Creating this collection has been a real-life lesson in how to produce and communicate something professional, not just academic.

AR: What is your favorite piece from the collection and which was the most challenging to create?

AT: I can’t choose… they’re all my babies! I really love the jacquard pieces, and the multi-position jacket too. I also have a special connection with the accessories I made at home over the past few months. For me, it’s the whole ensemble—nothing really stands out above the rest.

The most challenging piece to produce was probably the final dress. I had created a manual sample, and we weren’t sure if Marzia would be able to replicate it mechanically in the knitting mill—but she did, and it turned out even better than I had imagined!

AR: I can see how multifunctionality and accessories are key elements throughout all your projects. How do you think this affects your position within the industry?

AT: To me, accessories are an essential part of a look. You can design the most beautiful garment in the world, but if it’s not styled properly, it loses a lot of impact—at least from my perspective. Sometimes I tend to envision full looks more than individual pieces. Maybe it’s my background in art, I always need to see everything together, as a whole. I always start with the complete silhouette and then move into the details of each component.

AR: To conclude the interview, I’m going to ask you three questions that will inspire others and reflect your academic and professional journey so far. Starting with this, what advice would you give to someone about to begin this career?

AT: Trust your instincts and work hard! Don’t limit yourself to just what you’re taught—stay curious and always eager to learn something more, because you never know where it might take you!

AR: How would you describe your identity as a designer today, after completing your degree?

AT: Mmm… it’s hard to see yourself clearly, I wouldn’t really know how to define it. I think I have a thing for creating feminine pieces. When it comes to silhouettes, I tend to draw—often unconsciously—from Japanese references. It’s a world I’m passionate about, and it’s always there in the background.

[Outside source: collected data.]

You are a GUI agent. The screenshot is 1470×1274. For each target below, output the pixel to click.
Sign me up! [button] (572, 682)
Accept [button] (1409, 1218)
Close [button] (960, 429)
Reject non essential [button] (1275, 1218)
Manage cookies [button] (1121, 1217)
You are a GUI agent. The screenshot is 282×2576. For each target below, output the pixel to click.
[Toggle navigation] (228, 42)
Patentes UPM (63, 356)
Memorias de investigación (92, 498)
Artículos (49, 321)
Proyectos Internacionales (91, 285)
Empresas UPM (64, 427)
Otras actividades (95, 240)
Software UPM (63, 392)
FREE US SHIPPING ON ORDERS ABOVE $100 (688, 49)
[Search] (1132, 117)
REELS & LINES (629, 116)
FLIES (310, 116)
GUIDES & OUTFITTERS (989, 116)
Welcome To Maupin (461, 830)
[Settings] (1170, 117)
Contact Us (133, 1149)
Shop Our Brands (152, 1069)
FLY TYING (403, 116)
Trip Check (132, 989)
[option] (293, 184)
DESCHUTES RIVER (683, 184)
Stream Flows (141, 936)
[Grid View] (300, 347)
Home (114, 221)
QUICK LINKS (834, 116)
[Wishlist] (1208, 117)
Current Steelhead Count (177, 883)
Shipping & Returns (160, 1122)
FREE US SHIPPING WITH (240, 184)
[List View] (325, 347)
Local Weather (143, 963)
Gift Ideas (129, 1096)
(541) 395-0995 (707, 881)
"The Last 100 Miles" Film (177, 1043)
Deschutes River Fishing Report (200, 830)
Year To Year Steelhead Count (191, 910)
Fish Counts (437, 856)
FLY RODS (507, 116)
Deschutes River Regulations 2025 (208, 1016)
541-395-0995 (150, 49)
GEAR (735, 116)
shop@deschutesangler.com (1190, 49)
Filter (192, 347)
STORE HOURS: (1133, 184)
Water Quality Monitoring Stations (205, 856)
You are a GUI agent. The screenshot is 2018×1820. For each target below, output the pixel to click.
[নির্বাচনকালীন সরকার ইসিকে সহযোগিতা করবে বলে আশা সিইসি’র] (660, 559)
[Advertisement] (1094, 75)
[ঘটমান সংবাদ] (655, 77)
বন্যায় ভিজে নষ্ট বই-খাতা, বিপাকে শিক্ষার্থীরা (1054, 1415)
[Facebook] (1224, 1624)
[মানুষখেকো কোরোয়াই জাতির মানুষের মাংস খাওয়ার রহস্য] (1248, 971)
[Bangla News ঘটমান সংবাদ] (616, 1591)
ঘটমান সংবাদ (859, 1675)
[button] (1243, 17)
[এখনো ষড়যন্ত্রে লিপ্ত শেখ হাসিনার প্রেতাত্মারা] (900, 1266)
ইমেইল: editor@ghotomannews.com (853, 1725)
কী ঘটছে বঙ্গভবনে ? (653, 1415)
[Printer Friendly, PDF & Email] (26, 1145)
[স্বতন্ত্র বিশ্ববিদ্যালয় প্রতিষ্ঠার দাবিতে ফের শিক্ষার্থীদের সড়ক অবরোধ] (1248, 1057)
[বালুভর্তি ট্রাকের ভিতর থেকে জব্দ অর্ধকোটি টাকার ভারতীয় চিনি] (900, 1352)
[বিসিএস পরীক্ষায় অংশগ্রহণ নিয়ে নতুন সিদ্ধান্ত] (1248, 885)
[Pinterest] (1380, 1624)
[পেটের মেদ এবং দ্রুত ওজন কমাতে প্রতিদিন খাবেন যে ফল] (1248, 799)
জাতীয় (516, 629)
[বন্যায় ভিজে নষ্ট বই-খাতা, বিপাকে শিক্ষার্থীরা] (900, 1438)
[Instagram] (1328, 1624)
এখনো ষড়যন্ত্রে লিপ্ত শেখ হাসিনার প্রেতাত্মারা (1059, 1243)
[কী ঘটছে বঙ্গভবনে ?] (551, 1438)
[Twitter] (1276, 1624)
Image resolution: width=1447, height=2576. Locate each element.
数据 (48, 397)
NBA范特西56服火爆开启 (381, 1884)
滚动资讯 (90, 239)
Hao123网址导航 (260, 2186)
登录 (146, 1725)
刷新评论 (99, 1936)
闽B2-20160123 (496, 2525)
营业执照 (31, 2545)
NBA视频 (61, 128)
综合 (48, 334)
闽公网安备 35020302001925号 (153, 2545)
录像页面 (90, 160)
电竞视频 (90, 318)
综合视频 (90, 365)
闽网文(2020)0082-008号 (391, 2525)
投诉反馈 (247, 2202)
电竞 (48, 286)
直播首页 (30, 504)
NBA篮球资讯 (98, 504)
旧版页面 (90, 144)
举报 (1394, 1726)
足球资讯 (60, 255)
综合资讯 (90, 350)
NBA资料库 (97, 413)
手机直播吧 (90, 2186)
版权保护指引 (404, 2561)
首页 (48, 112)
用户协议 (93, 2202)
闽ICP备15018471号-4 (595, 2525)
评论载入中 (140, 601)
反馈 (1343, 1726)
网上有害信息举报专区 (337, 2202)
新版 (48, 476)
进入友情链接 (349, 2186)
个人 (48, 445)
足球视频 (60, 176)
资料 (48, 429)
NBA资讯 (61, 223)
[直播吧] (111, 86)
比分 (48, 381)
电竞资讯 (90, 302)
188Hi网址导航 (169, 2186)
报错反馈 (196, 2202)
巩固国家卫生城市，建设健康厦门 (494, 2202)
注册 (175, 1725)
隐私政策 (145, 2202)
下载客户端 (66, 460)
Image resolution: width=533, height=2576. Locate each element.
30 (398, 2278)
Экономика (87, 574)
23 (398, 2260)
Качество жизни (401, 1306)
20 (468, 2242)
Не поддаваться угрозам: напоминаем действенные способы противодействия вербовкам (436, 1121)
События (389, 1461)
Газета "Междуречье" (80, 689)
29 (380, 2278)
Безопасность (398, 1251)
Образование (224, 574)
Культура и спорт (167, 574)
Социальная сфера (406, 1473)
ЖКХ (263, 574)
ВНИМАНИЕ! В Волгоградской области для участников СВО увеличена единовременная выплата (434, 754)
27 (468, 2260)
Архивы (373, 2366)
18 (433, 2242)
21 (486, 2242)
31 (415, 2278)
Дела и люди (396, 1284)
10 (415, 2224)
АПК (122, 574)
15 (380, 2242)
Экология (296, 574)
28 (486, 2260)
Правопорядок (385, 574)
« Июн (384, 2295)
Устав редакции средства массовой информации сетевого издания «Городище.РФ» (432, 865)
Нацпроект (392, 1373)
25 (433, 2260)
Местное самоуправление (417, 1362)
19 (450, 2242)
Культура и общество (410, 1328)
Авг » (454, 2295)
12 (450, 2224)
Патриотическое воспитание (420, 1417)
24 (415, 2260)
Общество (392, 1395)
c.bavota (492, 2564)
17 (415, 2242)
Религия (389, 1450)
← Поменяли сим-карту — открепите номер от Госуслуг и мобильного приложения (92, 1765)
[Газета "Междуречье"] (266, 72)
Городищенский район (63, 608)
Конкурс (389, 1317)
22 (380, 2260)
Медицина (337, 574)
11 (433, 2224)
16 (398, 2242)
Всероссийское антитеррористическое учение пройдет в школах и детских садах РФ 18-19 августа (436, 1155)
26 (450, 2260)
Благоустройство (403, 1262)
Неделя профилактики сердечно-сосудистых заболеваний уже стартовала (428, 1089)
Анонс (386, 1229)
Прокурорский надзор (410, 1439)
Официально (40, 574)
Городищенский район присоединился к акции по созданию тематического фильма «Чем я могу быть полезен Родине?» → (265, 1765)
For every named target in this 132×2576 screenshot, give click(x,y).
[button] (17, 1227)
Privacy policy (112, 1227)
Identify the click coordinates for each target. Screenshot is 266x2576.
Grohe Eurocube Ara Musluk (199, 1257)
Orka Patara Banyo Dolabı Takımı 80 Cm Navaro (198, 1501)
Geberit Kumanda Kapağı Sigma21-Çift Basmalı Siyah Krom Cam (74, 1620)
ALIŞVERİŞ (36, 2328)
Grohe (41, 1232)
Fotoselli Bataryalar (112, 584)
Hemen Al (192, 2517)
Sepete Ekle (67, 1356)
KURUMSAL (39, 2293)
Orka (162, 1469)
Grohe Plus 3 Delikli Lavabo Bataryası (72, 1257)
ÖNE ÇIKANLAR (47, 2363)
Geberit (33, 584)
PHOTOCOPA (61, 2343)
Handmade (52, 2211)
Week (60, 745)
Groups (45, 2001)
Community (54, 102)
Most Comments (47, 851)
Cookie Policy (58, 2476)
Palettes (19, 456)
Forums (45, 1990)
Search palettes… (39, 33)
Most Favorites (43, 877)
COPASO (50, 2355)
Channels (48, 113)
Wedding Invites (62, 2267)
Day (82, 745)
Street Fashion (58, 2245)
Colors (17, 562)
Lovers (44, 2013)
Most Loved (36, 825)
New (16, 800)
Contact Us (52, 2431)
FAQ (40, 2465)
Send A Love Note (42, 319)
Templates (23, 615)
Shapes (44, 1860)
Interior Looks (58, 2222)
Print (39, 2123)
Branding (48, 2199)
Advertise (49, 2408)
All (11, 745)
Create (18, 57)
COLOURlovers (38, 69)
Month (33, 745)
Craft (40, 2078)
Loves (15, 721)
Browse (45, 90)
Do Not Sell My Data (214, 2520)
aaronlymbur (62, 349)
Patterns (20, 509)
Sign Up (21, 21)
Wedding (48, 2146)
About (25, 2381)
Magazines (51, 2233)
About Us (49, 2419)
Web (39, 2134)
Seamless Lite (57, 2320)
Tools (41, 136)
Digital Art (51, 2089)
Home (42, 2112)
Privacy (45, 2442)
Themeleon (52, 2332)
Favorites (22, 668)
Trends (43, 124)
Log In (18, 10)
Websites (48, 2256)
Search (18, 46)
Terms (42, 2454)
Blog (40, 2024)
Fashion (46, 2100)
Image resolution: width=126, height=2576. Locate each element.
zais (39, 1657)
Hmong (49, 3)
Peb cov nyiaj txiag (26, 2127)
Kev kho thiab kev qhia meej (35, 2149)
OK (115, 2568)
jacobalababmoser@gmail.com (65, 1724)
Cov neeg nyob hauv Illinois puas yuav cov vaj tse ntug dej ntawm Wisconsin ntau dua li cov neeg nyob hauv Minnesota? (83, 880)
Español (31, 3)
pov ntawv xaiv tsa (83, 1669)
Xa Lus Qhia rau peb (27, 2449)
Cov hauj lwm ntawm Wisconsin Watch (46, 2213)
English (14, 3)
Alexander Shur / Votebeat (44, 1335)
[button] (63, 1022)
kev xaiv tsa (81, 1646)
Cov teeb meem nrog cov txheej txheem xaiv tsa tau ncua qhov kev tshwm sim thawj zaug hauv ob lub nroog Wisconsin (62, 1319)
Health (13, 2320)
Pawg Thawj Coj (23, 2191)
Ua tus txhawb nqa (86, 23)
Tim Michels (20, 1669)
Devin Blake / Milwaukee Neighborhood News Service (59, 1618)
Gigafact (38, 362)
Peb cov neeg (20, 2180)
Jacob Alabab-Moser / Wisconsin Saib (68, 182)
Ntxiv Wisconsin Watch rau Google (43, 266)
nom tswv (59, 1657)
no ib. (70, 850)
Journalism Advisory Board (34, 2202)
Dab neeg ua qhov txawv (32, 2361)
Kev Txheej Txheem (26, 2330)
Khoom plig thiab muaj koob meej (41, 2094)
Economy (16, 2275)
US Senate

AR: How do you envision your path in the fashion world in the coming years?

AT: Fashion is a constant learning process, and even though my time as a student has ended, I still have so much to learn from the industry experience. For now, my goal is just that: to keep learning and gradually move forward, step by step.

But in the background (because I can never sit still for long) I know that once I recover from this intense year, I’d love to work on something more personal. We’ll see!